### The data
____

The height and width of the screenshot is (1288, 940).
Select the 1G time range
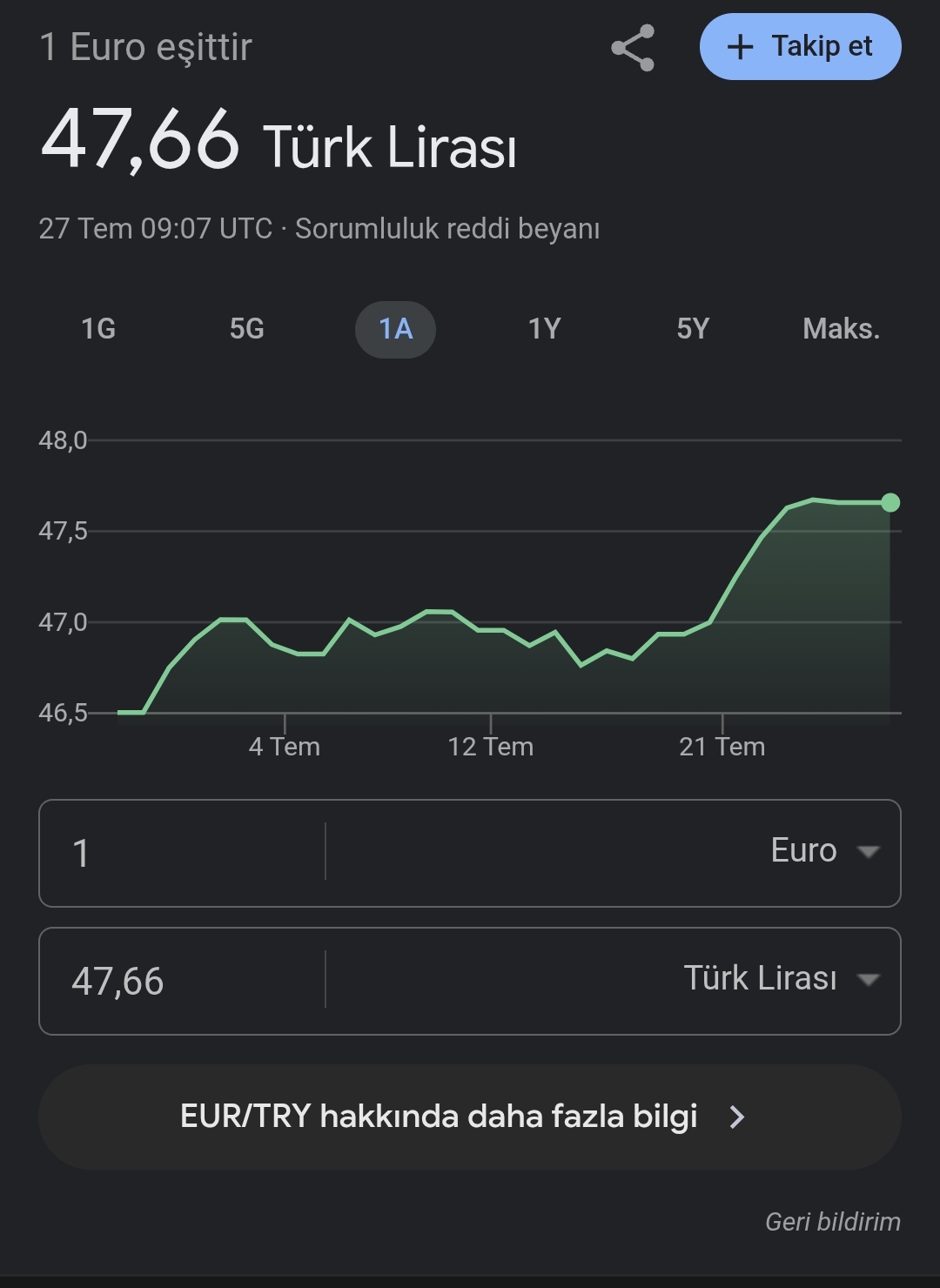(x=98, y=329)
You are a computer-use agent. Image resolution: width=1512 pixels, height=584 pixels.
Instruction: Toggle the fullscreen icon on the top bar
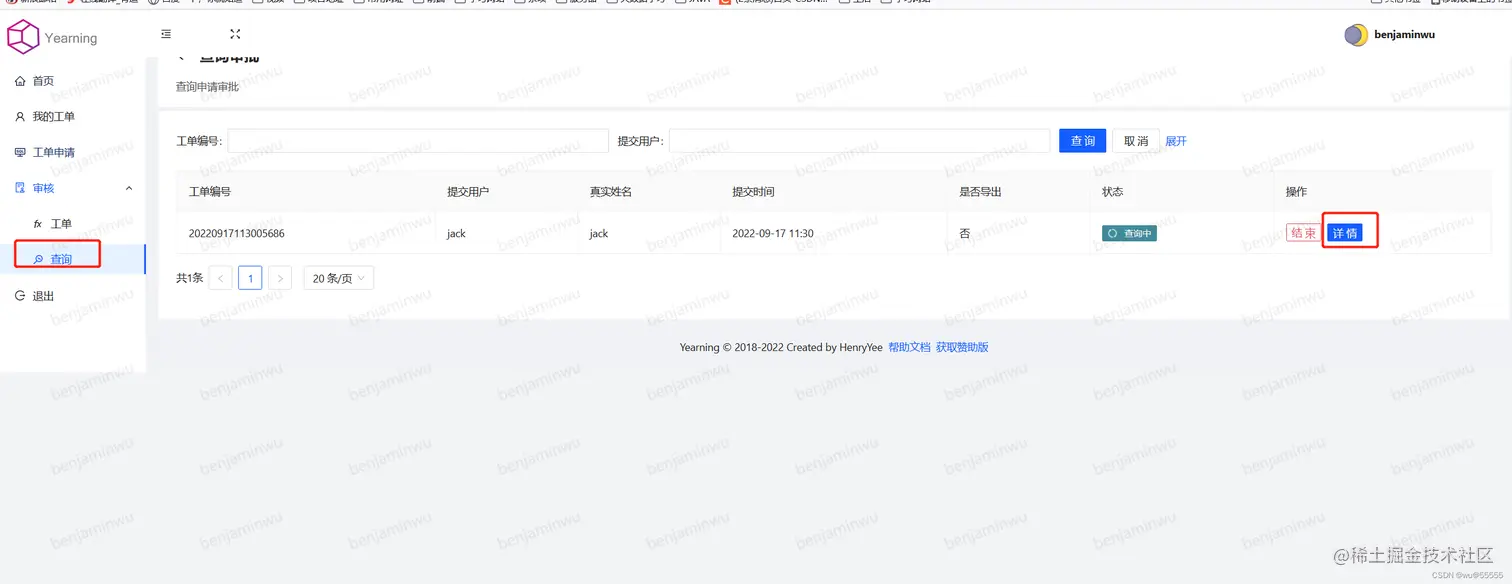(234, 33)
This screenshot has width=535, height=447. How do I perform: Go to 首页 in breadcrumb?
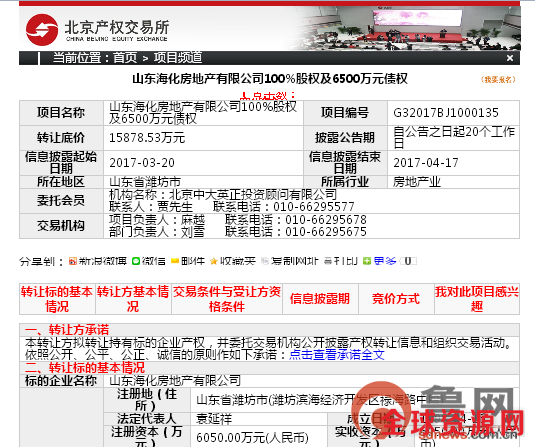[x=125, y=58]
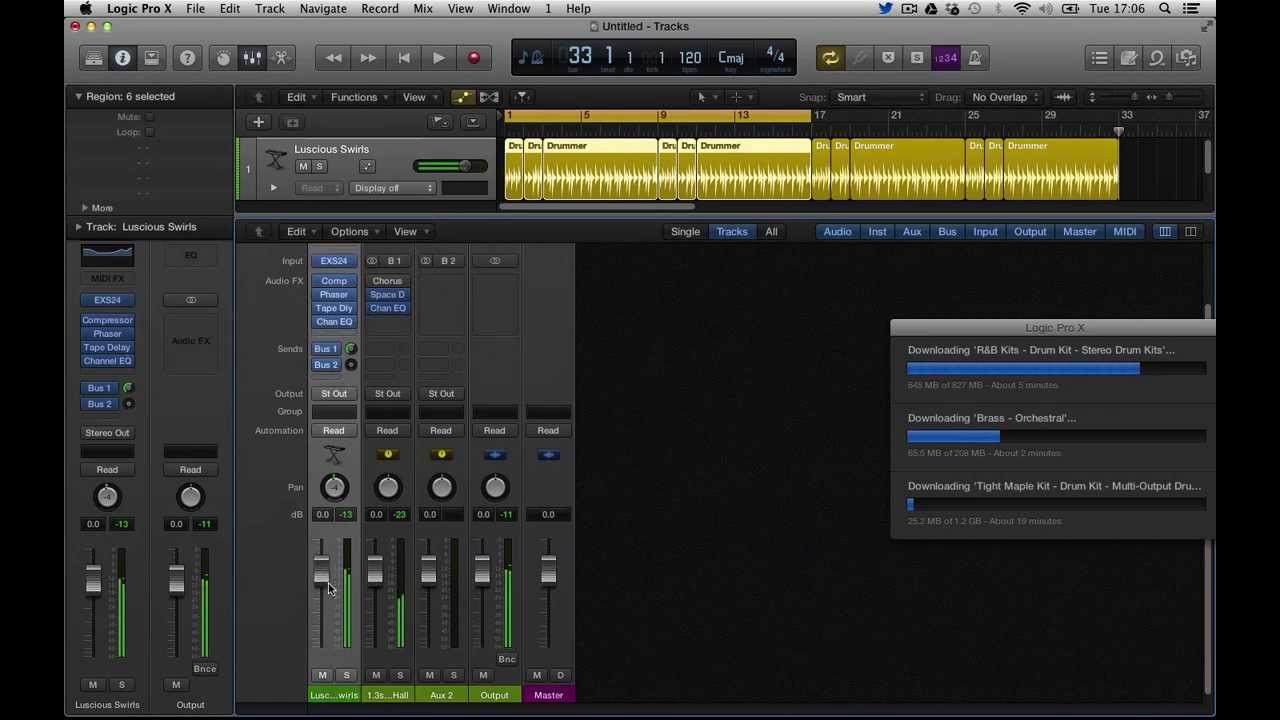The image size is (1280, 720).
Task: Open the Navigate menu in menu bar
Action: coord(323,9)
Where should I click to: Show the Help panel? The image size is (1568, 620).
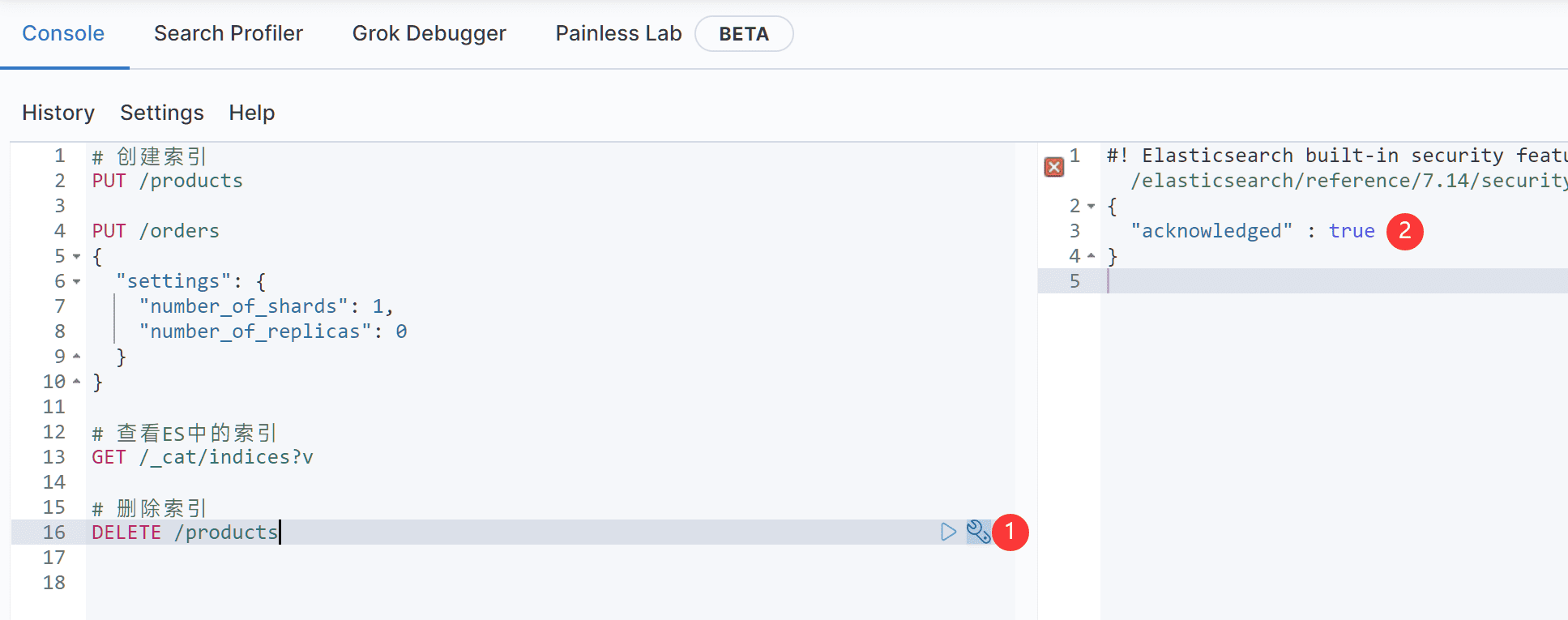[x=251, y=113]

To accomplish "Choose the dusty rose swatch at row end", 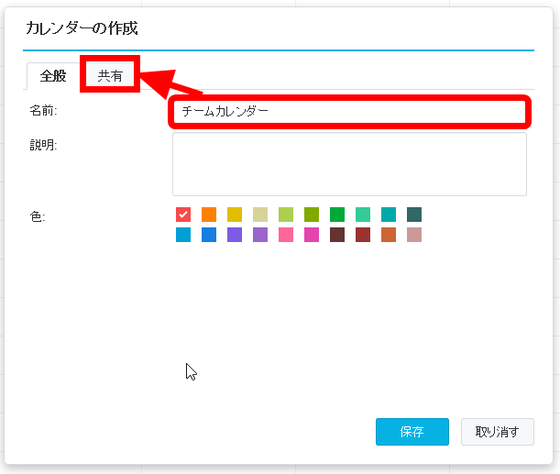I will [414, 235].
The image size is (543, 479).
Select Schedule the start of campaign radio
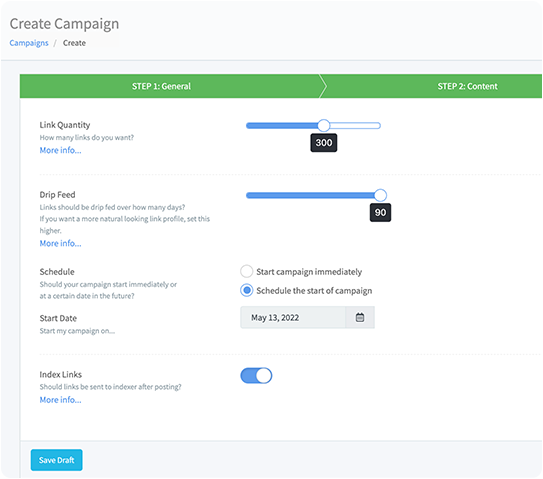coord(247,290)
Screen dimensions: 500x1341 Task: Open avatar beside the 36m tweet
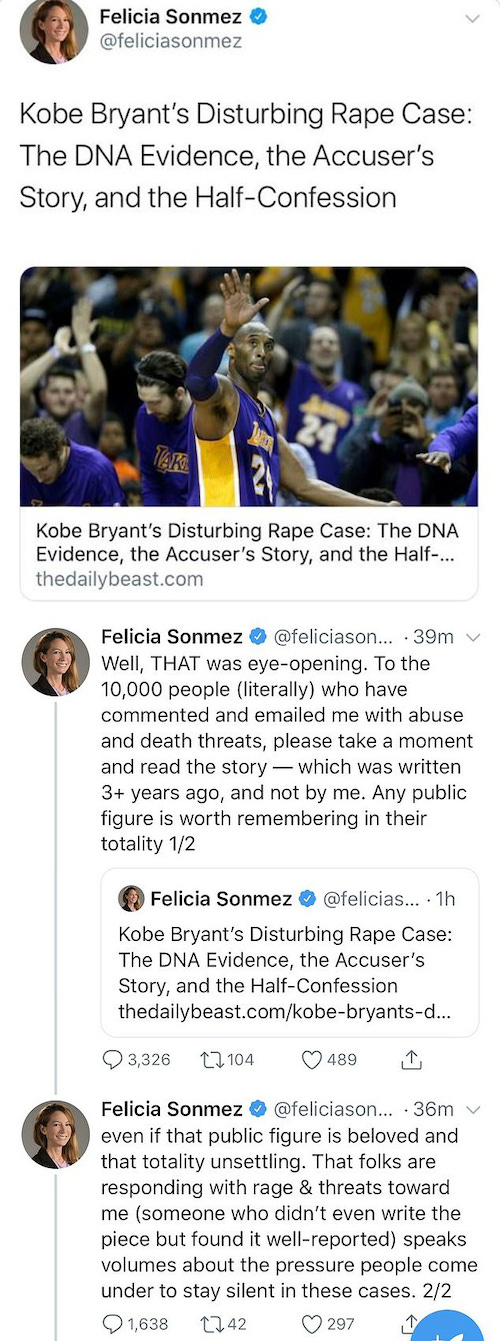pyautogui.click(x=56, y=1135)
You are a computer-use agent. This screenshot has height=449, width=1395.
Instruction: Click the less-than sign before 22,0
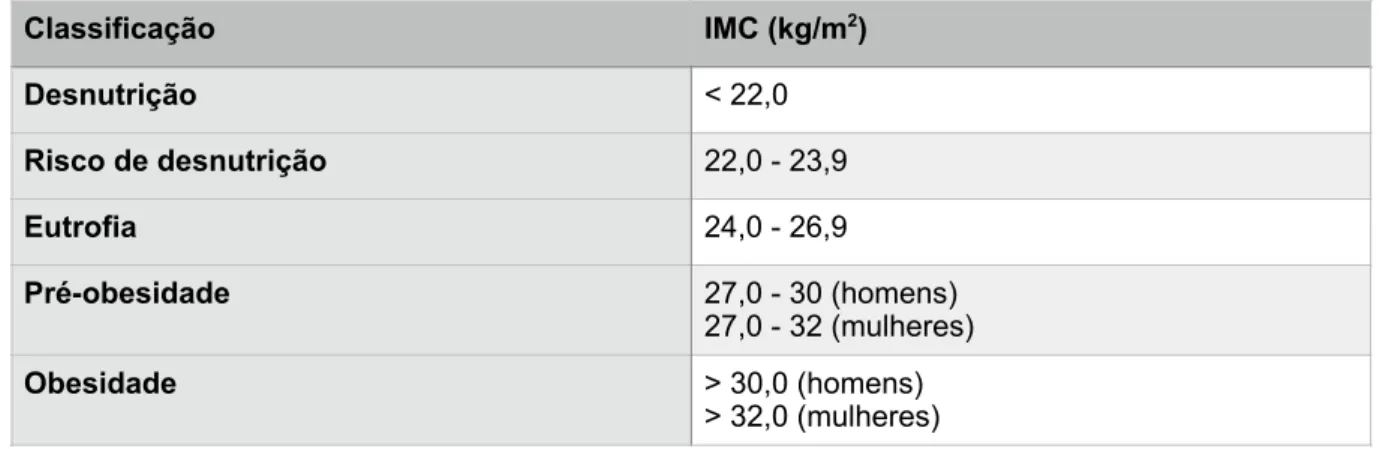click(712, 96)
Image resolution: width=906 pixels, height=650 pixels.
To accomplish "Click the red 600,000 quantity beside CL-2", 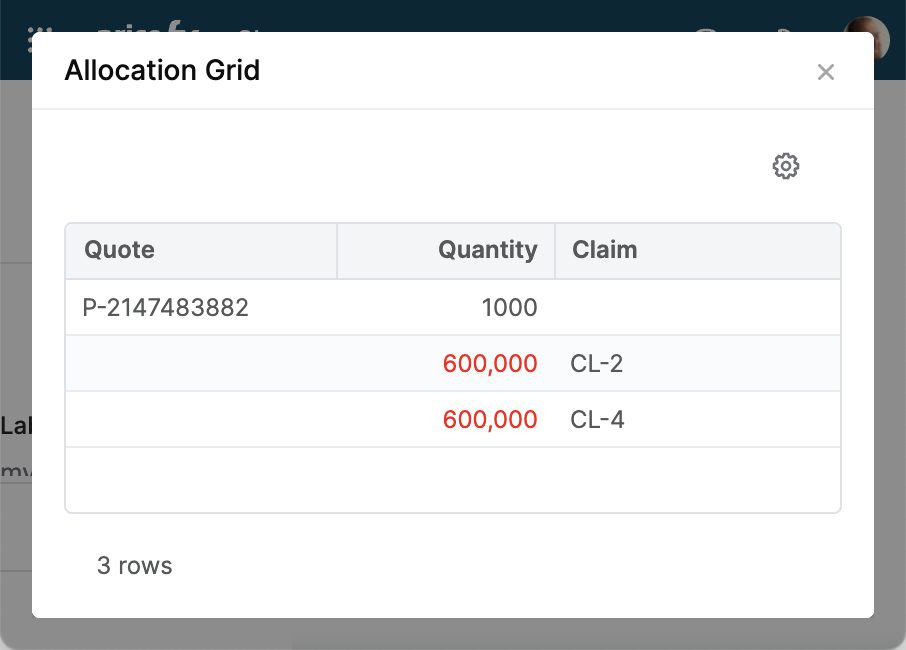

____

### Exercise requirements
Begin at the line that contains "You are a computer-use agent. This" and transcribe every line through the end of the listing, exactly as written. Omit the pictures.

### Exercise result
You are a computer-use agent. This screenshot has height=449, width=1395.
Instruction: Click the less-than sign before 22,0
click(712, 96)
Image resolution: width=906 pixels, height=650 pixels.
To accomplish "Click the red 600,000 quantity beside CL-2", 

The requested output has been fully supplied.